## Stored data
++++++++

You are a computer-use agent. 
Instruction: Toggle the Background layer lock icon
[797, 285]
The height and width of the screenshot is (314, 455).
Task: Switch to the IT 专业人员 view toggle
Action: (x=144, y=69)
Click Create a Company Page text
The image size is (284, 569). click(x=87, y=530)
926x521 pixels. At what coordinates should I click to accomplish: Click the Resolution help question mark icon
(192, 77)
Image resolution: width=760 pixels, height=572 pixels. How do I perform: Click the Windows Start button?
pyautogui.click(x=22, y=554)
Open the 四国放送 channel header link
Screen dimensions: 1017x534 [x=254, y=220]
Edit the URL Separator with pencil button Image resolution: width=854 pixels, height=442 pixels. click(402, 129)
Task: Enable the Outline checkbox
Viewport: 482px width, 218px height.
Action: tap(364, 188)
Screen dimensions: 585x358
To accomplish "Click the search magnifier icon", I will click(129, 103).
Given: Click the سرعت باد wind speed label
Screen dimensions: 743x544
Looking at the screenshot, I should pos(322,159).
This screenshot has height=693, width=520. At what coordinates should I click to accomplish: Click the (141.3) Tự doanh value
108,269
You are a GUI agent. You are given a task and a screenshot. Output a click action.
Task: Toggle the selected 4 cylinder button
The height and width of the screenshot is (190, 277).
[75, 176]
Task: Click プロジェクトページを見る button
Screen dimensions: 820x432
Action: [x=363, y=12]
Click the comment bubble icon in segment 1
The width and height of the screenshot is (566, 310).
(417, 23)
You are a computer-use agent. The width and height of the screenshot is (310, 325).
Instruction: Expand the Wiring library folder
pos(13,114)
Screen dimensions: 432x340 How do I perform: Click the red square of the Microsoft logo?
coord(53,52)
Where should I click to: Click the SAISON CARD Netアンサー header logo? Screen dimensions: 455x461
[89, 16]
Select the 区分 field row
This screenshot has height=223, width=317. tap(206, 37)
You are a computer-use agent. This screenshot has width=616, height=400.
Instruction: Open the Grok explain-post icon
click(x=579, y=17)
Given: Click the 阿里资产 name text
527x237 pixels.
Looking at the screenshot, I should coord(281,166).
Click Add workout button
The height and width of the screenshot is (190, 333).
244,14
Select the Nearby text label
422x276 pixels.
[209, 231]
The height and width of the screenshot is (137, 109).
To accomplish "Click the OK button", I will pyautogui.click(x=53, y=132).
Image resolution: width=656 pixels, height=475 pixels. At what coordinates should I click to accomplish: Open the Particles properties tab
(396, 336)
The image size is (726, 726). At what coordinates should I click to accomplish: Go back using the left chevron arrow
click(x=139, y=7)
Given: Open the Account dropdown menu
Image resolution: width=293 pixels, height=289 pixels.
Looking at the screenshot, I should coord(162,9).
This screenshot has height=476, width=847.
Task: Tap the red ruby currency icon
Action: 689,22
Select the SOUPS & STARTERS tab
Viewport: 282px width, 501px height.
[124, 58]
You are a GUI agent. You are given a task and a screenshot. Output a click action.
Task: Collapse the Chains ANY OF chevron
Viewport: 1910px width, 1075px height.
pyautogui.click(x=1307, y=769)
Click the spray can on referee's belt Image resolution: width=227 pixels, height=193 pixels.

++++++++

## YOUR GOAL
Copy all of the data above, character for character.

## EXERCISE ANSWER
You are a computer-use agent. 
Instruction: Toggle the Background layer lock icon
[797, 285]
The height and width of the screenshot is (314, 455).
Task: Switch to the IT 专业人员 view toggle
Action: (x=144, y=69)
Click Create a Company Page text
The image size is (284, 569). click(x=87, y=530)
926x521 pixels. At what coordinates should I click to accomplish: Click the Resolution help question mark icon
(192, 77)
Image resolution: width=760 pixels, height=572 pixels. How do I perform: Click the Windows Start button?
pyautogui.click(x=22, y=554)
Open the 四国放送 channel header link
Screen dimensions: 1017x534 [x=254, y=220]
Edit the URL Separator with pencil button Image resolution: width=854 pixels, height=442 pixels. click(402, 129)
Task: Enable the Outline checkbox
Viewport: 482px width, 218px height.
Action: tap(364, 188)
Screen dimensions: 585x358
To accomplish "Click the search magnifier icon", I will click(129, 103).
Given: Click the سرعت باد wind speed label
Screen dimensions: 743x544
Looking at the screenshot, I should pos(322,159).
This screenshot has height=693, width=520. At what coordinates should I click to accomplish: Click the (141.3) Tự doanh value
108,269
You are a GUI agent. You are given a task and a screenshot. Output a click action.
Task: Toggle the selected 4 cylinder button
The height and width of the screenshot is (190, 277).
[75, 176]
Task: Click プロジェクトページを見る button
Screen dimensions: 820x432
Action: [x=363, y=12]
Click the comment bubble icon in segment 1
The width and height of the screenshot is (566, 310).
(417, 23)
You are a computer-use agent. The width and height of the screenshot is (310, 325).
Instruction: Expand the Wiring library folder
pos(13,114)
Screen dimensions: 432x340 How do I perform: Click the red square of the Microsoft logo?
coord(53,52)
Where should I click to: Click the SAISON CARD Netアンサー header logo? Screen dimensions: 455x461
[89, 16]
Select the 区分 field row
This screenshot has height=223, width=317. tap(206, 37)
You are a computer-use agent. This screenshot has width=616, height=400.
Instruction: Open the Grok explain-post icon
click(x=579, y=17)
Given: Click the 阿里资产 name text
527x237 pixels.
Looking at the screenshot, I should coord(281,166).
Click Add workout button
The height and width of the screenshot is (190, 333).
244,14
Select the Nearby text label
422x276 pixels.
[209, 231]
The height and width of the screenshot is (137, 109).
To accomplish "Click the OK button", I will pyautogui.click(x=53, y=132).
Image resolution: width=656 pixels, height=475 pixels. At what coordinates should I click to accomplish: Open the Particles properties tab
(396, 336)
The image size is (726, 726). At what coordinates should I click to accomplish: Go back using the left chevron arrow
click(x=139, y=7)
Given: Open the Account dropdown menu
Image resolution: width=293 pixels, height=289 pixels.
Looking at the screenshot, I should coord(162,9).
This screenshot has height=476, width=847.
Task: Tap the red ruby currency icon
Action: 689,22
Select the SOUPS & STARTERS tab
Viewport: 282px width, 501px height.
[124, 58]
You are a GUI agent. You are given a task and a screenshot. Output a click action.
Task: Collapse the Chains ANY OF chevron
Viewport: 1910px width, 1075px height.
pyautogui.click(x=1307, y=769)
Click the spray can on referee's belt Image resolution: width=227 pixels, height=193 pixels.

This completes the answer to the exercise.